I am given a list of locations:
location
Smith St
Smith Street
10 Happy Lily Rd
52 Happy Lily Road
Abraham St
The following is what I hope to achieve:
location
Smith Street
Happy Lily Road
Abraham Street
May I know how can I do that using regexp? Thank you!!
There was no proper structure or information to retrieve data from the table. Let me assume, you want to retrieve address with fill words.

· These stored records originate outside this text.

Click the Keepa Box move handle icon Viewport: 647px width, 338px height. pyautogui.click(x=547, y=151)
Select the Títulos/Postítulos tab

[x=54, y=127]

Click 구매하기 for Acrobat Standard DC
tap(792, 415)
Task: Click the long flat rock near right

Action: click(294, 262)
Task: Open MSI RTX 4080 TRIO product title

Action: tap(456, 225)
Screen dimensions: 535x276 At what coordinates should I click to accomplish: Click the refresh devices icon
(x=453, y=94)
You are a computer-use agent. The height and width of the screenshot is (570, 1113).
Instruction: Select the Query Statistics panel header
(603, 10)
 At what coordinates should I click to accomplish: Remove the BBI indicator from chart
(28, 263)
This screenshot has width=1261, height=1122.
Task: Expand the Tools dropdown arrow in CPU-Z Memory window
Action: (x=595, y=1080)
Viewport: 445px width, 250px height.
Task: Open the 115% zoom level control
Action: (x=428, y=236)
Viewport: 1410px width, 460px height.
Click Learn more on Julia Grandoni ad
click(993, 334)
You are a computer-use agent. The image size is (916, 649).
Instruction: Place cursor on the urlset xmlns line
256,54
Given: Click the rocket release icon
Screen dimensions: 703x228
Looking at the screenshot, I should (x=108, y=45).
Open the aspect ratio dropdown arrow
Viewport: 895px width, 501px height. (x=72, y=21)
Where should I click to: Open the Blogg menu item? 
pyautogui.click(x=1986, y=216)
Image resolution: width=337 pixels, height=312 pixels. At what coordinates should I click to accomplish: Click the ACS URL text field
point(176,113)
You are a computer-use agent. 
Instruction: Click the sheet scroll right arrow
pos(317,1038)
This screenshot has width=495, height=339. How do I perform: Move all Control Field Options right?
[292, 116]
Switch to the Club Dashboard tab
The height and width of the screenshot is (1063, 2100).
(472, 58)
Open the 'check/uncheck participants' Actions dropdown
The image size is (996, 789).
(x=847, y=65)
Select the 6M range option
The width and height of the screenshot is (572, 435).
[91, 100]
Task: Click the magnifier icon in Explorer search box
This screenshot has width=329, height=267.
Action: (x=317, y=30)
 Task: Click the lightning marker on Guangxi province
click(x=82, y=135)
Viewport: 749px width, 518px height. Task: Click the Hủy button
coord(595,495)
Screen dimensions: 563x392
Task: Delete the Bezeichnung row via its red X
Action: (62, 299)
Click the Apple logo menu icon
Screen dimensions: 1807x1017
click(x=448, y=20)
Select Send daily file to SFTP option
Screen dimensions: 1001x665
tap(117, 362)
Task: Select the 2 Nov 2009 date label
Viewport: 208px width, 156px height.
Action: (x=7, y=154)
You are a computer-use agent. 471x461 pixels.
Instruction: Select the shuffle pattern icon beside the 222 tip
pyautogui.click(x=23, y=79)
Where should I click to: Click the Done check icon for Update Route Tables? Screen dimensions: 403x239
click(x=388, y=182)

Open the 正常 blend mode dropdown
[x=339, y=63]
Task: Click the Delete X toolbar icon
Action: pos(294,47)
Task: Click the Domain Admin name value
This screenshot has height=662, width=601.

SELECT location FROM TABLE1 WHERE location LIKE '%Street%' OR location LIKE '%road%'
Here's your query. I added space
on the selection so 'notstreetorRoad'
will not be included
with cte(location) AS(
select 'Smith St' from dual
union all
select 'Smith Street' from dual
union all
select '10 Happy Lily Rd ' from dual
union all
select '52 Happy Lily Road' from dual
union all
select 'notstreetorRoad' from dual
union all
select 'good road' from dual
)
select * from cte where REGEXP_LIKE(lower(location), ' road| street| st| rd')
result:
As you have a special reqirement here to group strings with some ambigiousity (Rd & Road, St and Street, no numbers), you'll need to equal the strings first to be able to compare them. Afterwards, you can simply use a group by (or distinct) to eliminate doubles.
with testtab AS(
select 'Smith St' as LOCATIONCOLUMN from dual
union all
select 'Smith Street' from dual
union all
select '10 Happy Lily Rd ' from dual
union all
select '52 Happy Lily Road' from dual
union all
select '52 Happy Lily road' from dual
union all
select 'notstreetorRoad' from dual
union all
select 'notstreetorRd' from dual
union all
select 'good road' from dual
)
select formatedLoc
from (select trim(regexp_replace(regexp_replace(regexp_replace(LOCATIONCOLUMN, 'St *$|Street *$', 'Street', 1, 0, 'Rd *$|Road *$', 'Road', 1, 0, 'i'), '\d', '')) as formatedLoc
from testtab) formatedTab
group by formatedLoc;
yields
FORMATEDLOC
-----------------
Happy Lily Road
notstreetorRoad
good road
Smith Street
It replaces St with Street, Rd with Road, removes all numbers and finally trims the result. Then you may easily eliminate doubles.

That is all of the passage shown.